My first computer was a Radio Shack TRS-80 Color Computer. I learned BASIC on that thing, and I still remember saving programs to cassette tape. My first experience with Microsoft came later, around my junior year of high school, when I got a PC compatible machine and started using MS-DOS. That kicked off what has been a lifelong journey through every version of DOS, every flavor of Windows, and of course, Microsoft Office.
I'll admit, back in my early DOS days, I was a WordPerfect guy. Microsoft Word just didn't have the features I liked. No reveal codes, which used to drive me nuts. But Microsoft quickly caught up, and the rest is history.
Yesterday, Bill Gates posted a great piece commemorating the anniversary. He talked about how he and Paul Allen started the company with a dream of putting a computer on every desk and in every home. In 1975, that seemed ridiculous. But they pulled it off. Microsoft helped ignite the personal computer revolution and has been a core part of nearly every major shift in technology ever since, from floppy disks to the cloud, and now to AI.

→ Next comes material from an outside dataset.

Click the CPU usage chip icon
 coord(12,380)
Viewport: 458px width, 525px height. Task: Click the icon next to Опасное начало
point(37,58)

Fun fact: the first product Microsoft ever made was Altair BASIC. Gates even posted the original source code for it on his site, and you can download it and check it out if you're into that sort of thing. Back then, it was spelled "Micro-Soft" with a hyphen.

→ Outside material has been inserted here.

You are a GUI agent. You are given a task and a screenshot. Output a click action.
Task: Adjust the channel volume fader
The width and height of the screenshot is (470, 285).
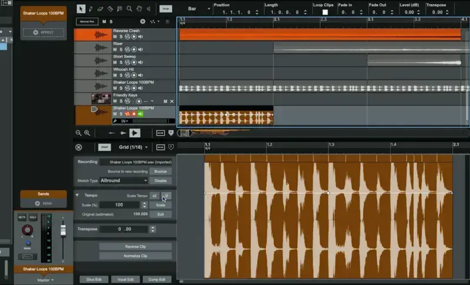[63, 231]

Whether you love them or hate them, Microsoft has played a massive role in shaping the tech landscape over the past 50 years. And for those of us who've been on the ride for most of it, it's pretty amazing to see how far things have come.
In fact, now that I think about it, those WordPerfect reveal codes are much more like modern-day HTML. Microsoft Word used to hide the formatting behind the scenes, and it was difficult to get to it. You couldn't just delete a bold tag, for example. I think I liked WordPerfect much better because of that.